The concept of human dignity, like the concept of “humanity,” can be considered a historical
and exclusionary concept that defines an exclusionary category (since not everyone is
automatically granted the status of ‘human’). The disabled characters and their narrative
journeys towards humanity and human dignity (e.g., Elephant Man narratives) are at the core
of Miller’s understanding of tragedy. Their narrative journeys are very much rooted in this
narrative model of a quest towards human dignity. In tragic narratives, this quest succeeds
(through the pathos of suffering, sacrifice and self-sacrifice, and eventual redemption). In
comic narratives, this quest can either fail or succeed. It succeeds in inspirational, “heroic”
narratives that employ humor to make the quest and heroism of the character more palpable
for non-disabled audience members. However, it fails in grotesque and farcical narratives
where the disabled character is either demonically “evil” or a surreal fantasy creature (outside
of the category of “human”).

Like all other marginalized groups, the disabled have also found recourse in humor as a coping
strategy. Since most of that type of coping humor involves some form of self-deprecation, like
other critics the theorists of disability and humor studies have wondered whether such humor
indeed has liberatory potential or whether it reinforces and codifies the marginalization of
non-normative bodies. In her book on Jewish humor, Ruth R. Wisse (2013) asks whether Jews
can ever “overdose” on the self-deprecating humor: can a group of people who have been
threatened with violence and extinction time and time again really afford to perpetuate the
kind of humor that further self-marginalizes them? In a similar vein, the theorists of African
American humor have wondered to what degree the self-deprecating humor “engendered by
the slavery experience and codified during the relatively extended and popular run of
blackface entertainment endured” backfired on the African American community by
confirming and perpetuating some of the worst stereotypes of the era (Watkins 39). Today’s

self-deprecating Jewish, African American, or feminist humor oſten involves the element of

meta-irony, and critics continue to argue about how effective such comic strategies are. Some
disabled stand-up (or stand-down) comics, like Stella Young or Maysoon Zayid used the
reversed gaze humor as a way to reframe the narrative language around their disabilities.

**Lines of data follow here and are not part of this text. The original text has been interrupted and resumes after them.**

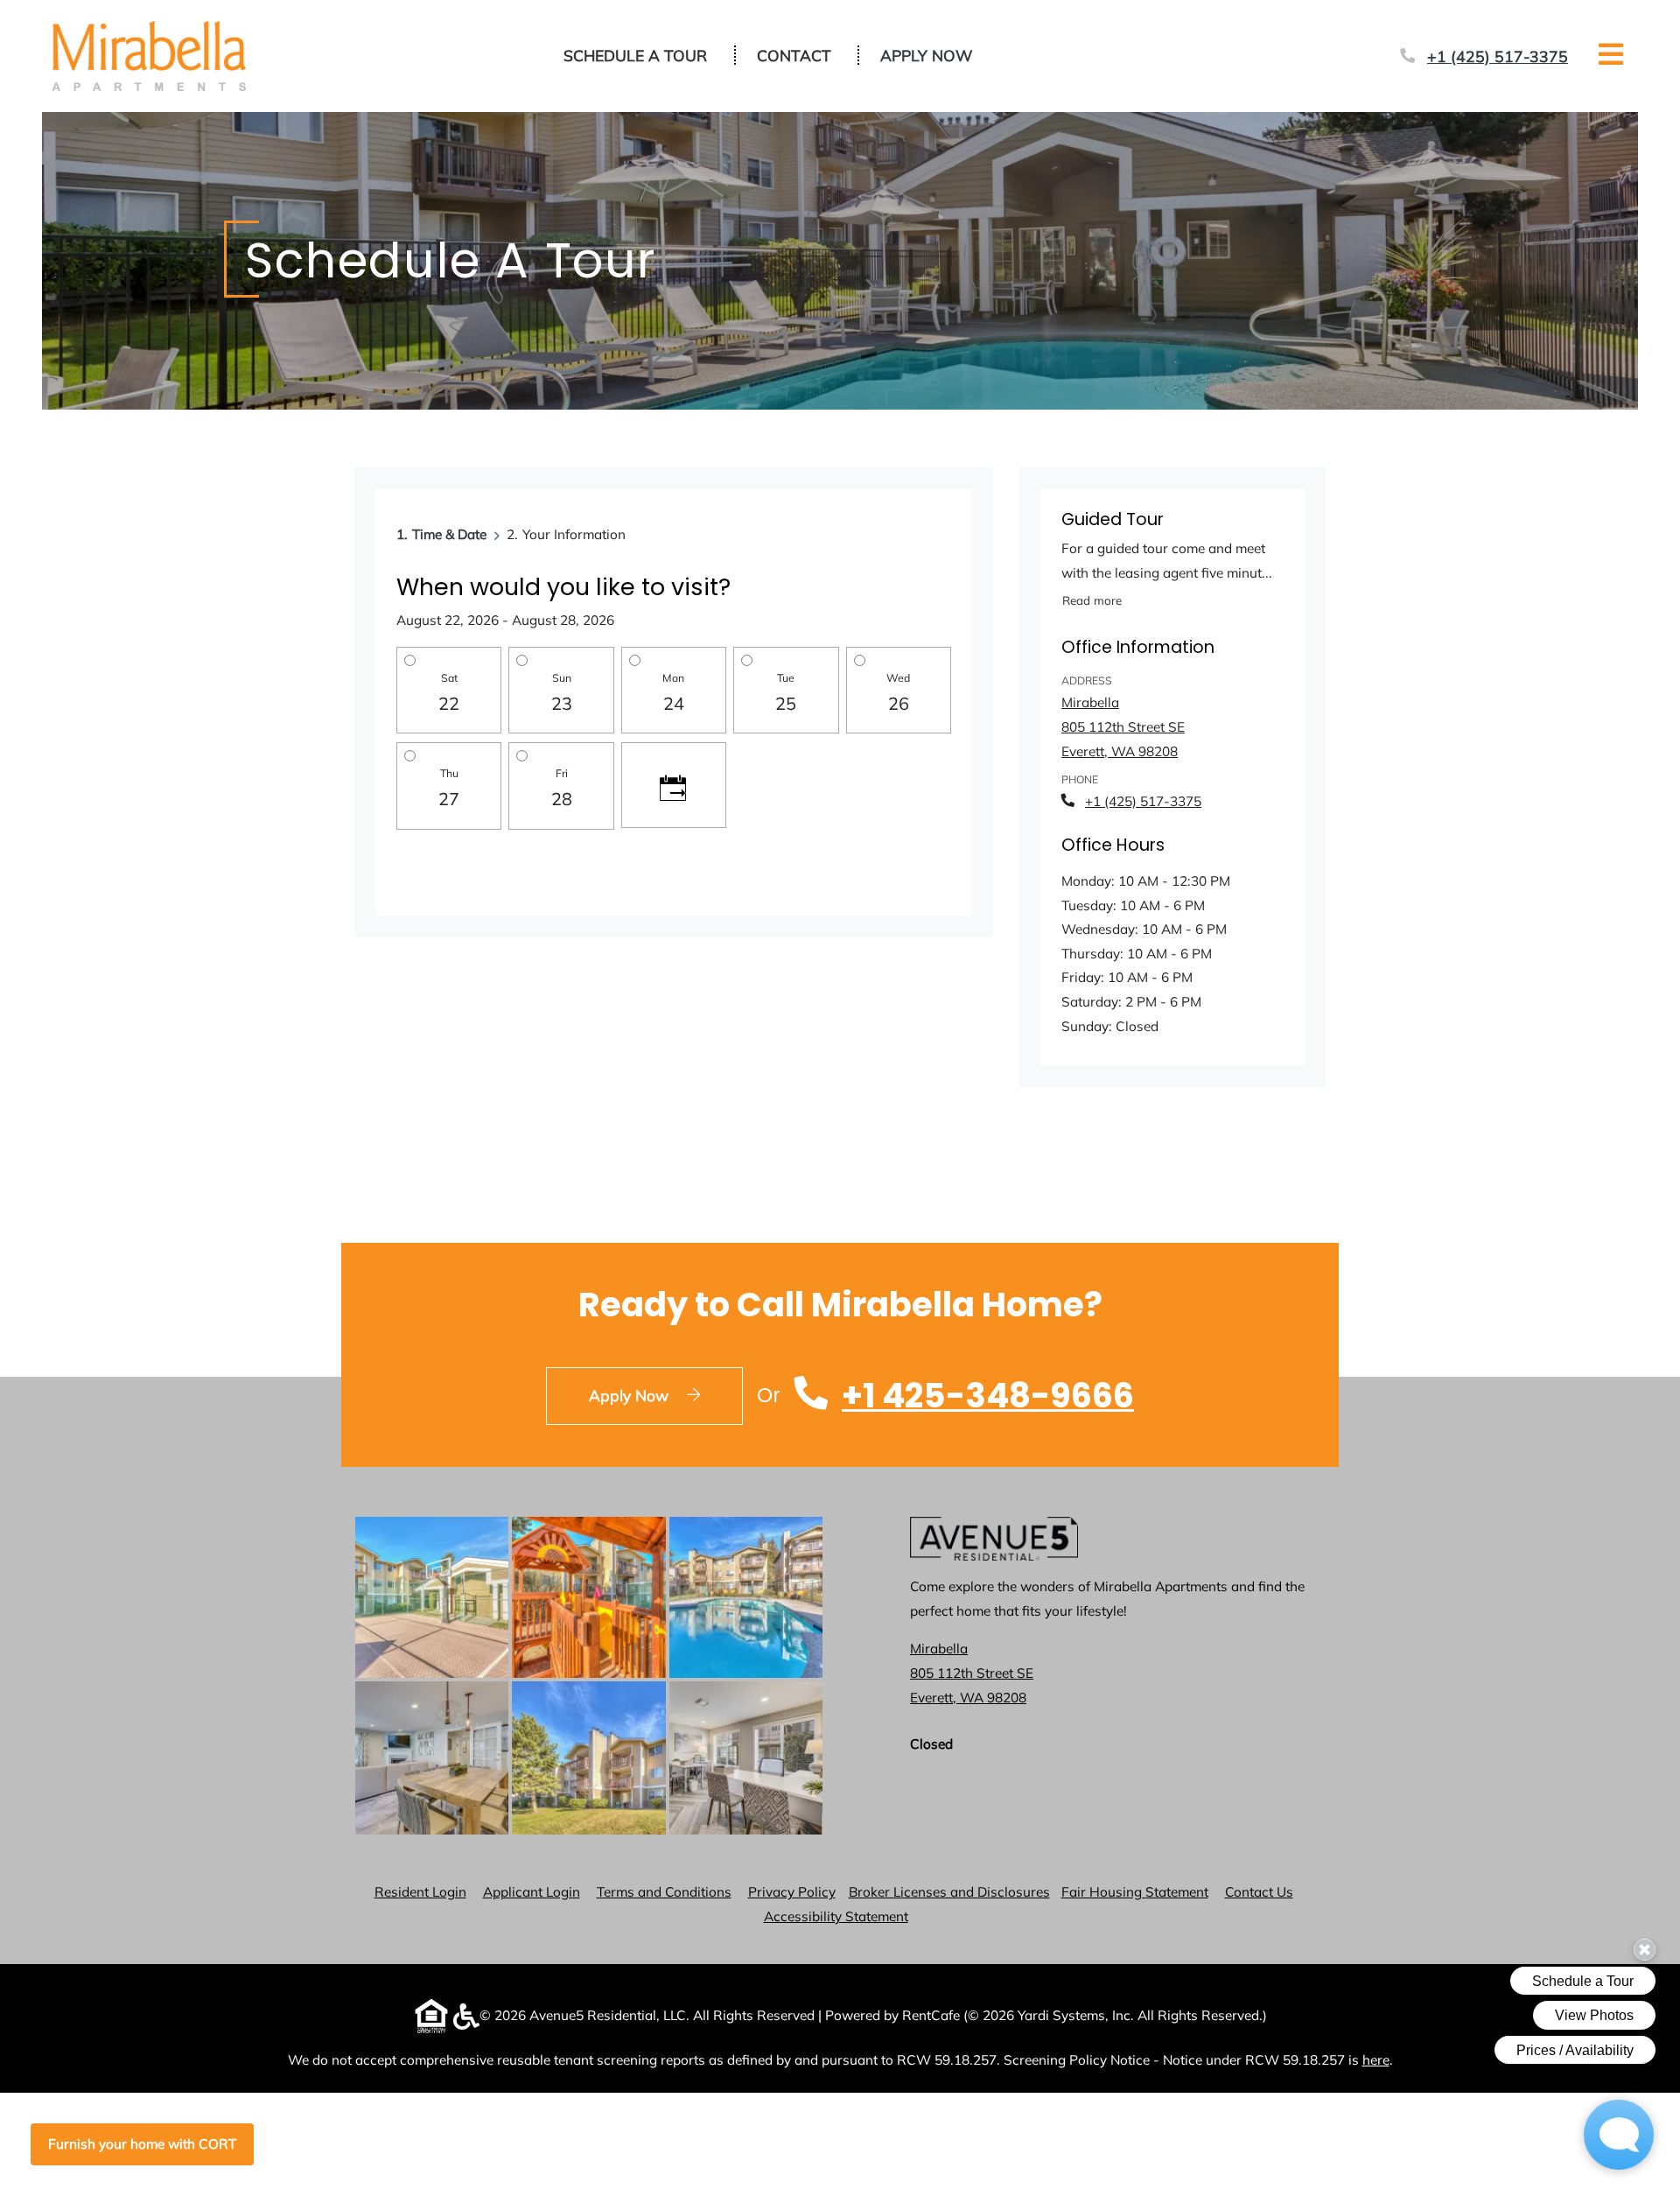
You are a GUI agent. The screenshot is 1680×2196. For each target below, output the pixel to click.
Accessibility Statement (836, 1916)
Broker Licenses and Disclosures (949, 1892)
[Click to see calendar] (673, 784)
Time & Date (449, 534)
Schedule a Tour (635, 55)
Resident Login (420, 1891)
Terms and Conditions (664, 1891)
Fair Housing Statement (1134, 1892)
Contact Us (1259, 1892)
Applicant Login (531, 1891)
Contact (794, 55)
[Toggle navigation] (1611, 54)
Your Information (574, 534)
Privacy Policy (792, 1891)
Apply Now (935, 55)
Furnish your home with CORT (142, 2144)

Like with every other marginalized group, the humor of the disabled has an inside and an

outside audience. The humor directed at the outside audience is oſten performed at the

expense of the marginalized group (with awareness of that group’s marginal status and its
relationship to the mainstream audience). The inside humor, on the other hand, returns a

comic gaze, oſten poking fun not so much at the marginal group but at the mainstream that

marginalizes it. In one of her 1950s interviews, Lorraine Hansberry noted that “The intimacy
of knowledge which the Negro may culturally have of white Americans does not exist in the
reverse.” The rights of the disabled lag significantly behind those of every other minority
group, and Hansberry’s statement captures well the current state of the relationship between
the disabled and non-disabled groups: the intimacy of knowledge that the disabled have of
the non-disabled community does not exist in the reverse. Susan Wendell (1997) noted that
“if disabled people were truly heard, an explosion of knowledge of the human body and
psyche would take place” (274). Perhaps the same can also be said of our humor?